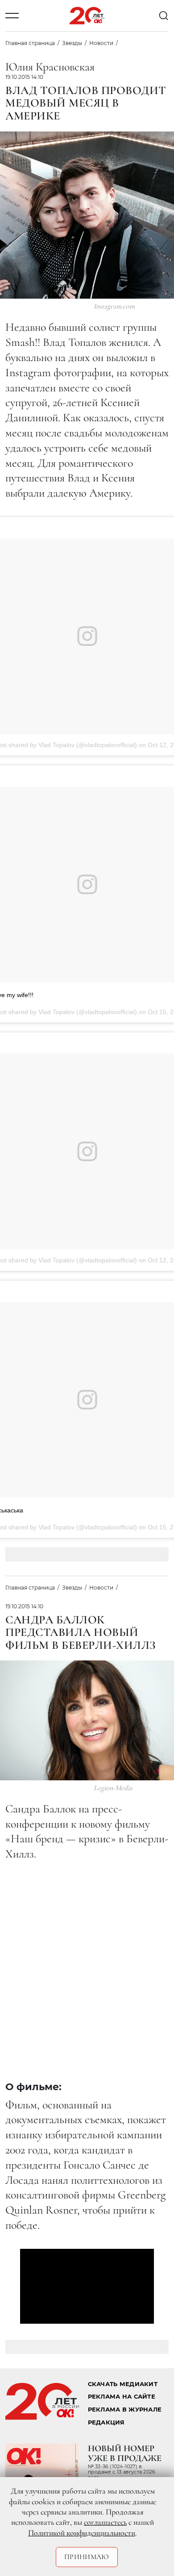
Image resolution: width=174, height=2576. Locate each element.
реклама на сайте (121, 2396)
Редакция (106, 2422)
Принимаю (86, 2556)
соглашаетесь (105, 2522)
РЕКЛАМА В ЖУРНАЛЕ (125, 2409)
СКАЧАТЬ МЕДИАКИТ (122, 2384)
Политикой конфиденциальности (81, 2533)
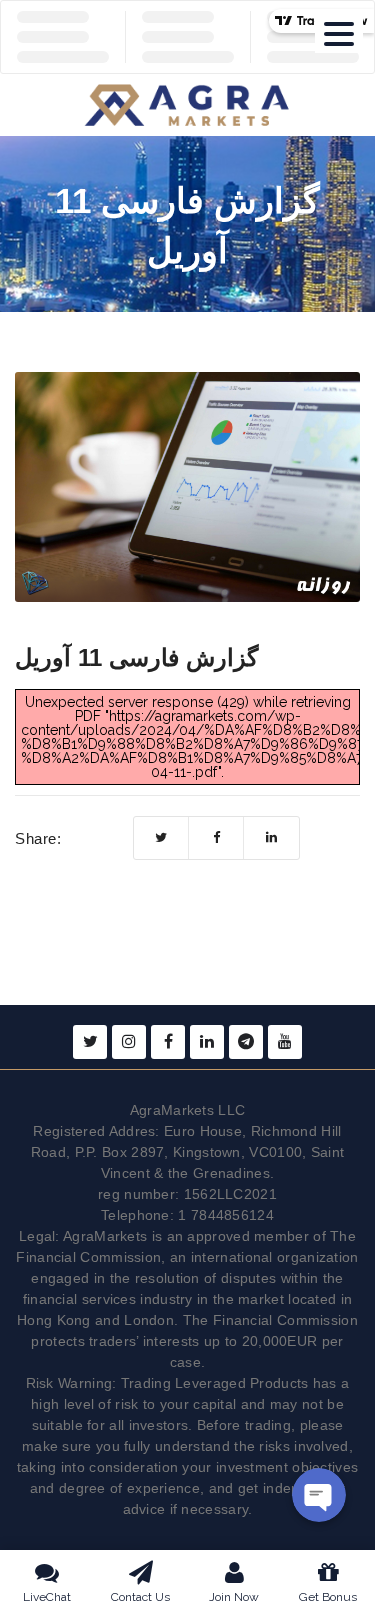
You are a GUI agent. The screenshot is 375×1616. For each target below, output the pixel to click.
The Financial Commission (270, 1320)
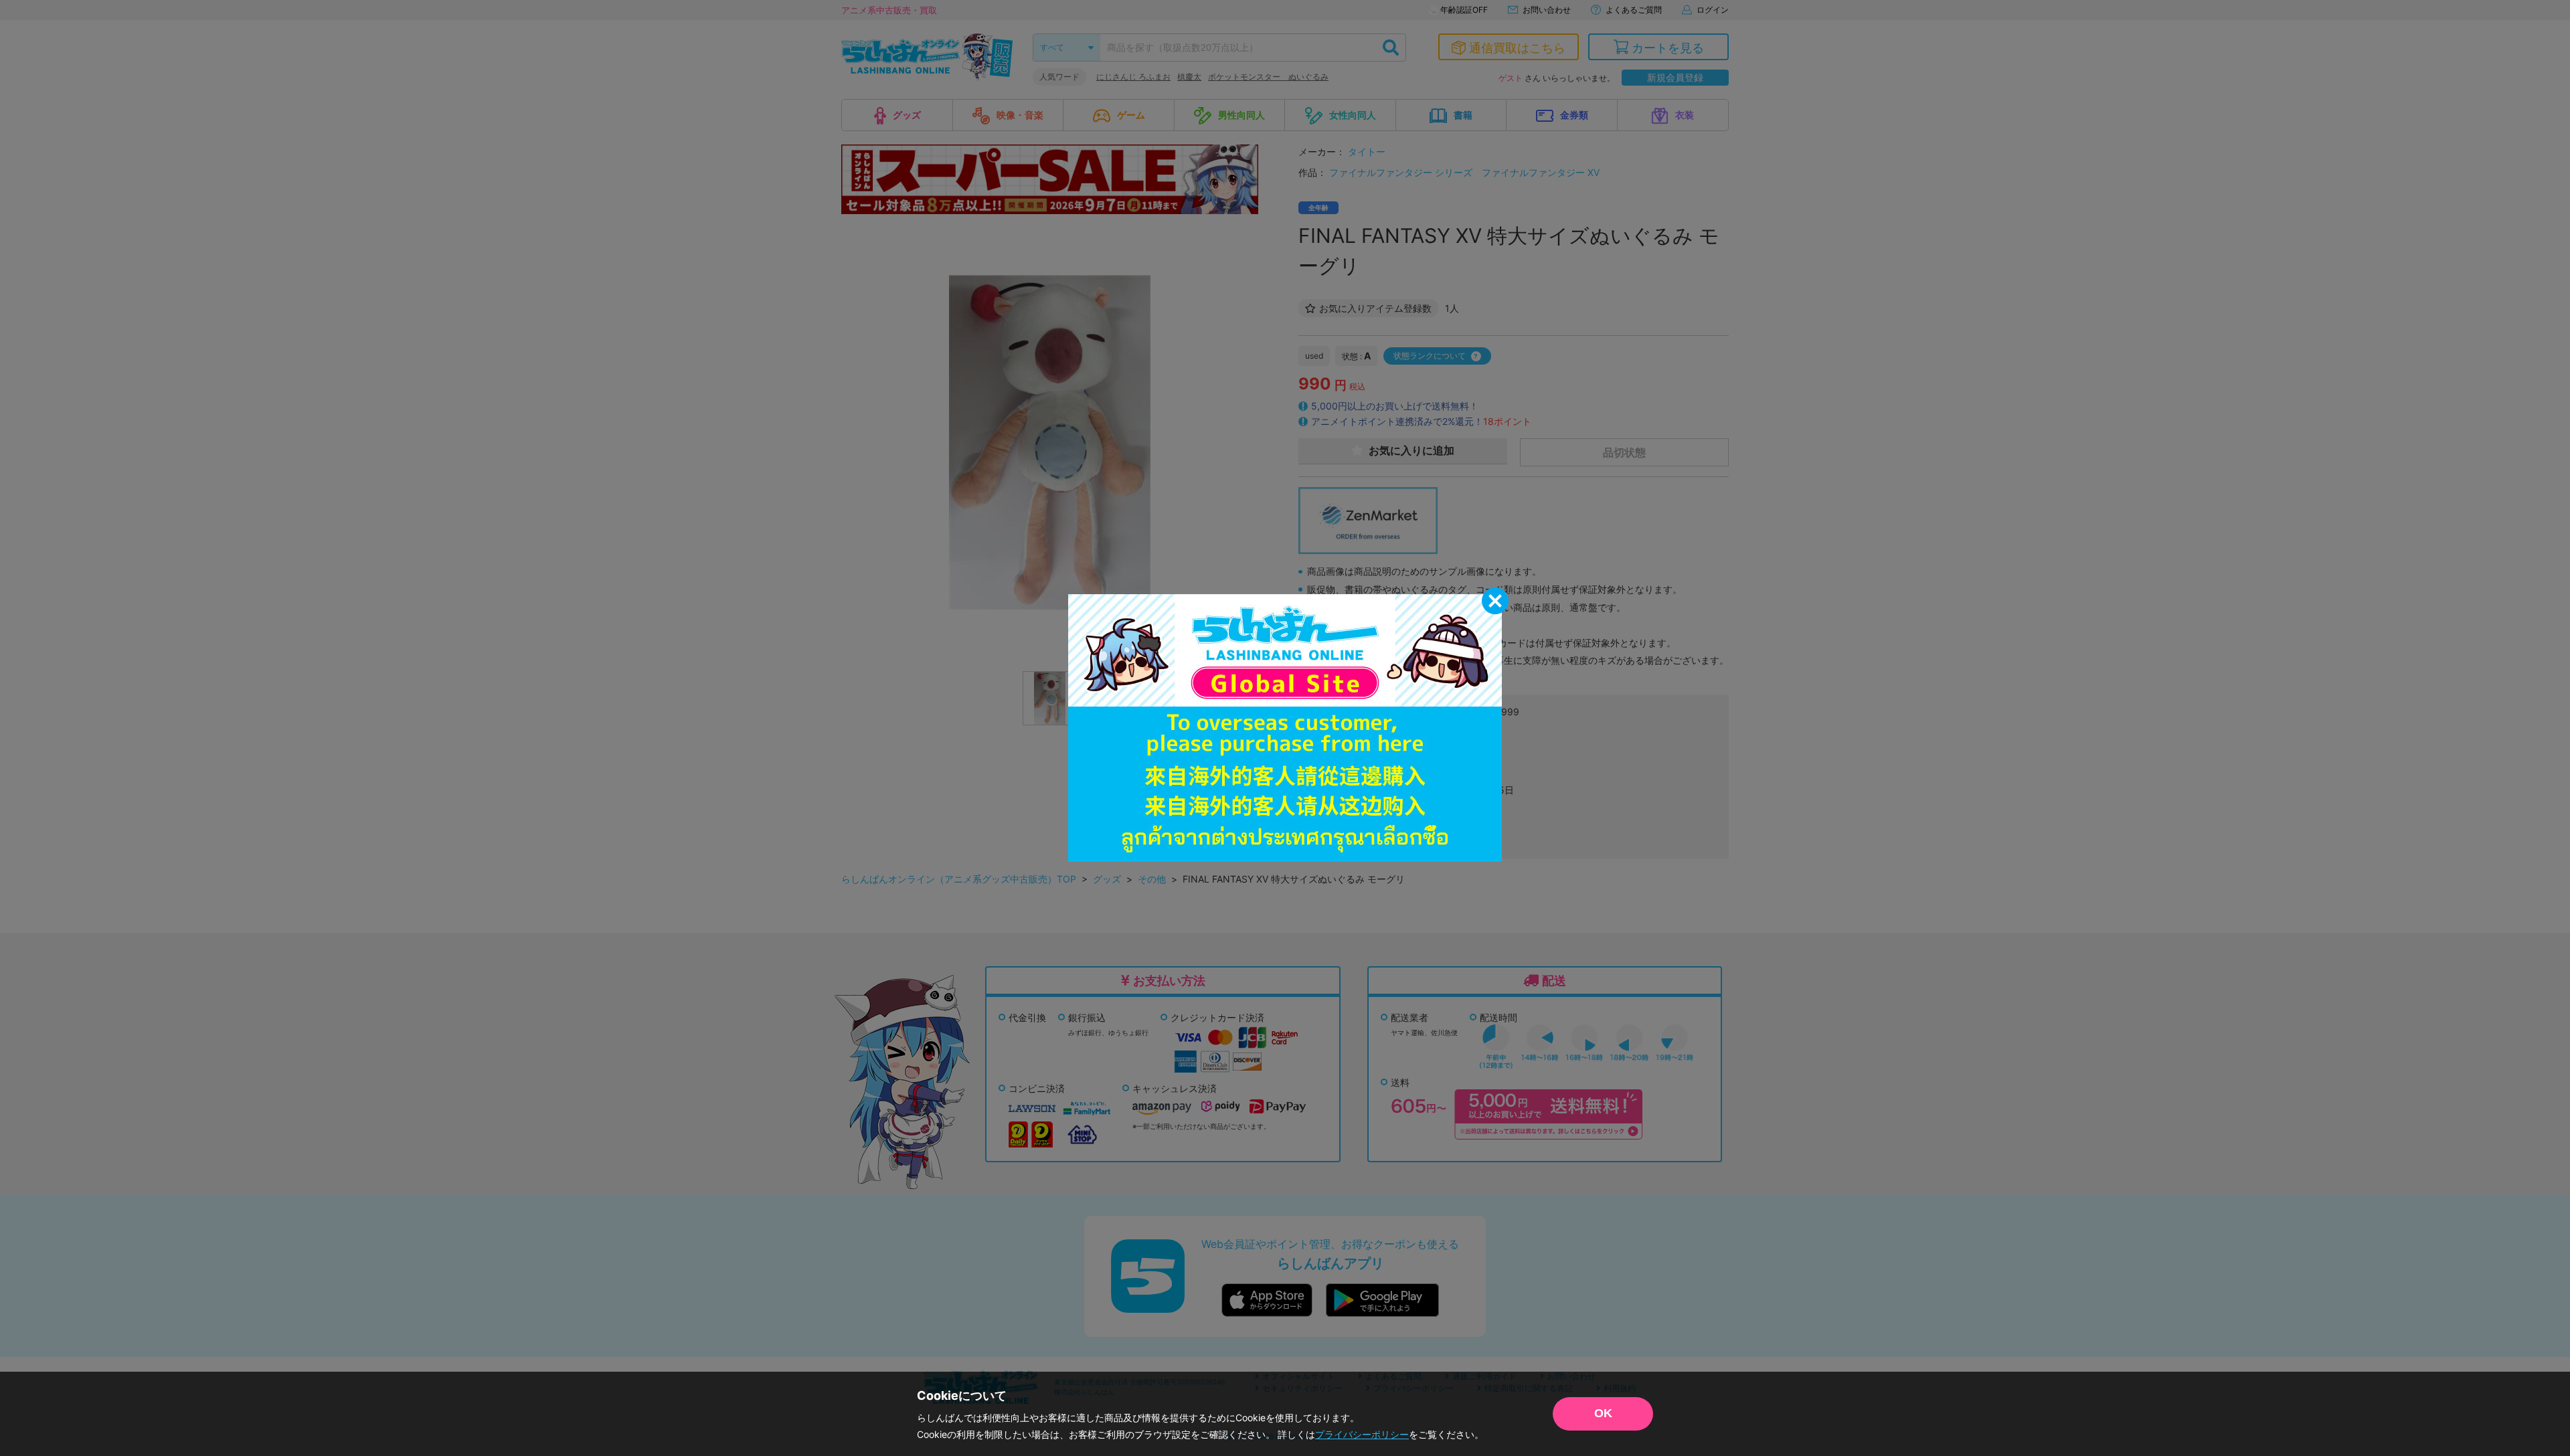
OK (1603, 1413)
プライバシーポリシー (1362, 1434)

-*-

> _Exercise goal_
Tell how many lines in the data hold the string "each", giving the number by itself.

> _Exercise response_
2